Ralph H. Johnson VA Medical Center and Medical University of South Carolina
Charleston, South Carolina
Ursula Myers, Ph.D.
Clinical Psychologist and Research Assistant Professor
Ralph H. Johnson VA Medical Center and Medical University of South Carolina
Charleston, South Carolina
Bethany Wangelin, Ph.D.
Clinical Psychologist and Research Assistant Professor
Ralph H. Johnson VA Medical Center and Medical University of South Carolina
Charleston, South Carolina
Advances in posttraumatic stress disorder (PTSD) treatment research have provided patients with more intervention choices (Cusack et al., 2016), and advancements in technology have facilitated more treatment modality options (e.g., in-person, telehealth; Morland et al., 2019). Unfortunately, it is common for individuals with PTSD to not be provided the choice of preferred intervention or treatment format (Le et al., 2018). Treatment preference may positively impact treatment outcomes (e.g., Le et al., 2018), although more work is needed to better understand the role of treatment preference in treatment outcomes. This is especially important in contexts where treatment options are more limited, such as throughout the COVID-19 pandemic. The present study examined how patients engaged with PTSD specialty care when treatment options were limited during the COVID-19 outbreak. Pre-COVID, our clinic was a hybrid in-person/telehealth model (40% in-person, 60% telehealth), with individuals selecting the modality. As a result of COVID-19, all patients were transitioned into home-based telehealth appointments. This study examined whether patients who had selected in person before dropped out, or whether they stayed in treatment in a new modality.
Participants included 87 Veterans scheduled for in-person appointments within a PTSD specialty clinic (both initial assessments and current patients) when the mandated switch to telehealth occurred due to the COVID-19 outbreak in March 2020. Participants were tracked through chart reviews from March 2020 through July 2020.
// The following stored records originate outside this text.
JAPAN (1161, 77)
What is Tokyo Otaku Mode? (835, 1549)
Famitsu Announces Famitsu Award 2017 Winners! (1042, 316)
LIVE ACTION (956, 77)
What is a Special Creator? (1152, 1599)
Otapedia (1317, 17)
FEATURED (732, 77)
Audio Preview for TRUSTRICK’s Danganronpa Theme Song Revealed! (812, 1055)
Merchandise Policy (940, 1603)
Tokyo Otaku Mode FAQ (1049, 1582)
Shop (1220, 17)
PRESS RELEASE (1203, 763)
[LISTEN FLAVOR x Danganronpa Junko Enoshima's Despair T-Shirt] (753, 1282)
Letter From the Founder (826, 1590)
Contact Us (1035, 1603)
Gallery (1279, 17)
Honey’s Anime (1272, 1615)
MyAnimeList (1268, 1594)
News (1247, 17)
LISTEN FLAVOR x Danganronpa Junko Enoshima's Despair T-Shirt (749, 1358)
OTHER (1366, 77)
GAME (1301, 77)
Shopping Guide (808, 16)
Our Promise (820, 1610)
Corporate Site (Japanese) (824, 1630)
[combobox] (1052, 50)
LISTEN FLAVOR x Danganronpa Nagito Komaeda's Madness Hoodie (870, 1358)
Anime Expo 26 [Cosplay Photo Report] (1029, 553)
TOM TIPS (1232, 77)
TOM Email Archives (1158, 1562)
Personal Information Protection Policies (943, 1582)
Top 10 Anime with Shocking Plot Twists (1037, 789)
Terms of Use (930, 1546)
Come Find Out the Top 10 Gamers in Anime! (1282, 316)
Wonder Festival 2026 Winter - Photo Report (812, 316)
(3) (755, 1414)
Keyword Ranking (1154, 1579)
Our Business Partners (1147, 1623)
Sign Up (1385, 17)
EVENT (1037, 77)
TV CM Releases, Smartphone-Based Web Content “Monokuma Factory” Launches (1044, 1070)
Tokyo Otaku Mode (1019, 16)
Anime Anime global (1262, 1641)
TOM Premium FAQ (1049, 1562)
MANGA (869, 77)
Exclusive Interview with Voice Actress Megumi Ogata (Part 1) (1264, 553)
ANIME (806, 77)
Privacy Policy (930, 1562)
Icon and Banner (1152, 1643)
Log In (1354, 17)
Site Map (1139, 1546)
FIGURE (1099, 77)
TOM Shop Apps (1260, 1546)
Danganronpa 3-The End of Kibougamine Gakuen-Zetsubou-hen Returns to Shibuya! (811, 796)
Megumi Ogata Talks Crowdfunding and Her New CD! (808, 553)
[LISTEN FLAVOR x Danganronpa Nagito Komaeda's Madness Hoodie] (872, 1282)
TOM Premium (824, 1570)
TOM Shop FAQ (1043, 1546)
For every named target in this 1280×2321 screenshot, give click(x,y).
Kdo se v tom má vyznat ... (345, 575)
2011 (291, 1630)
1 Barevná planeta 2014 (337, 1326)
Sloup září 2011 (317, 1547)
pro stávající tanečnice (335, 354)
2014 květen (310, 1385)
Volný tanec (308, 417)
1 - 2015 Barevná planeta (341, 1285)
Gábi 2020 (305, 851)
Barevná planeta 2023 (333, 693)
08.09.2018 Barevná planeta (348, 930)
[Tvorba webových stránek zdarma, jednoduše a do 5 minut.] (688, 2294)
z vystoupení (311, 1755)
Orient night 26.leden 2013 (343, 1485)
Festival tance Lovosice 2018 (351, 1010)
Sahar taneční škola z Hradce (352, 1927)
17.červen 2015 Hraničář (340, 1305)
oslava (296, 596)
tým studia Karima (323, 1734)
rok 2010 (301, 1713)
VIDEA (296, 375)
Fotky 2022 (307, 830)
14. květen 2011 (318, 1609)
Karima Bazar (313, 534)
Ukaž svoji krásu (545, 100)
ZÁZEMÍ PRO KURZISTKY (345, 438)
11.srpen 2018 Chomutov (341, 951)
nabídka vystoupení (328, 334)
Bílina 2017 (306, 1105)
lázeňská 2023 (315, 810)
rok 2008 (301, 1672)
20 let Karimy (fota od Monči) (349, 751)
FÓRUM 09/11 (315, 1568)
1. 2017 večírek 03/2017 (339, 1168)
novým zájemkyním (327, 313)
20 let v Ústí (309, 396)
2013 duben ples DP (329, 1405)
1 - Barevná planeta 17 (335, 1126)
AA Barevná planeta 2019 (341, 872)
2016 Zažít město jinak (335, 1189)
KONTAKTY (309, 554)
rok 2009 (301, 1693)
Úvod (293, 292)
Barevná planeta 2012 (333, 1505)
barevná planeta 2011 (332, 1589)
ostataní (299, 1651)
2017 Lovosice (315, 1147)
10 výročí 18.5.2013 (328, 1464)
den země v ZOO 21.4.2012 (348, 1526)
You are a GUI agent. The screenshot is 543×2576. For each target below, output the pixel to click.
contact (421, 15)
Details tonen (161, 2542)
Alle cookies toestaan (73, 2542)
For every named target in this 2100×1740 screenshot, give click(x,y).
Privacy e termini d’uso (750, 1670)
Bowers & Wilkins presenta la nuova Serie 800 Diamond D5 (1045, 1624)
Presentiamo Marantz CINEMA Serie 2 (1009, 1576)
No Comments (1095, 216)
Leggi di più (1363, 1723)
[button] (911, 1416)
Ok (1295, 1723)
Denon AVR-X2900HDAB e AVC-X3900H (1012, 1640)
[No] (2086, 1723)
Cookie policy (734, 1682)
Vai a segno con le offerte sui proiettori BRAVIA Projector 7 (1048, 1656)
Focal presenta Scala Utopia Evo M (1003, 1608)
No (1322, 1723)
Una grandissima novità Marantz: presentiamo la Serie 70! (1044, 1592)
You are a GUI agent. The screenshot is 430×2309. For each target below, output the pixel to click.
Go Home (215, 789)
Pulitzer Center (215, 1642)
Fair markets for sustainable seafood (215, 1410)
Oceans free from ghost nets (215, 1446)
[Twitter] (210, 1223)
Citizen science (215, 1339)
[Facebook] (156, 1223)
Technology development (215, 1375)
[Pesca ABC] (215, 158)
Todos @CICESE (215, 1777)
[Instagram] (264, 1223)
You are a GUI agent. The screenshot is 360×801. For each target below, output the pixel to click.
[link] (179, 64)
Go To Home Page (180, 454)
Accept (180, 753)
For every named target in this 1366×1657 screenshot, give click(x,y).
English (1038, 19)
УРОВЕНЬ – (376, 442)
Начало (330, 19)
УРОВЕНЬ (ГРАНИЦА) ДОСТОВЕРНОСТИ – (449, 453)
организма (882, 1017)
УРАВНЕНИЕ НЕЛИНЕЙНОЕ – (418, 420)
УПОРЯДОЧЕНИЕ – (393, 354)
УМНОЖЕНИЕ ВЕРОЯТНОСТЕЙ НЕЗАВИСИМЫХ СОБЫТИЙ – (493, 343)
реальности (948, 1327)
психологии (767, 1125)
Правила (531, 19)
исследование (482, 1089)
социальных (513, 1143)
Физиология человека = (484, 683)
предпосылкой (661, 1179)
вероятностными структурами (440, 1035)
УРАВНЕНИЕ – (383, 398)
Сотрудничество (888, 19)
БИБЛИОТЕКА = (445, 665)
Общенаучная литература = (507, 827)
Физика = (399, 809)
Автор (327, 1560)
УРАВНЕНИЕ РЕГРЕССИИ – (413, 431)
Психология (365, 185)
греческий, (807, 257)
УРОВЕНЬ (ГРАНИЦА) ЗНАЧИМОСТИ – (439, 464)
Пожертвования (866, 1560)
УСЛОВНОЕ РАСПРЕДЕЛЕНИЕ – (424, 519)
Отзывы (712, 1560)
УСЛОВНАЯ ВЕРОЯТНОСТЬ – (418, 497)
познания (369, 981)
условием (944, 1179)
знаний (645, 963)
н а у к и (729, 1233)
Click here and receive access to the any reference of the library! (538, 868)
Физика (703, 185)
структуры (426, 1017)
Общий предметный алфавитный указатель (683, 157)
Of the 87 Veterans scheduled for appointments in March 2020, 75% (n = 65) of Veterans made the switch to a telehealth appointment and continued in treatment. 11% (n = 10) dropped out of treatment altogether for reasons including not showing for scheduled intake (n = 5) or deciding that care was not currently needed (n = 3). 9% (n = 8) of Veterans only wanted and/or engaged in phone appointments (i.e., not video), and 5% (n = 4) paused treatment and then resumed in-person when it was permitted in July 2020.
Results from this study suggest that the majority of Veterans were able to continue engaging in treatment, including evidence-based treatments (as opposed to more supportive therapy), despite not choosing the format (i.e., in person vs. video). These data suggest that even when patient preferences are not able to be accommodated, patients may still be able to engage in treatment.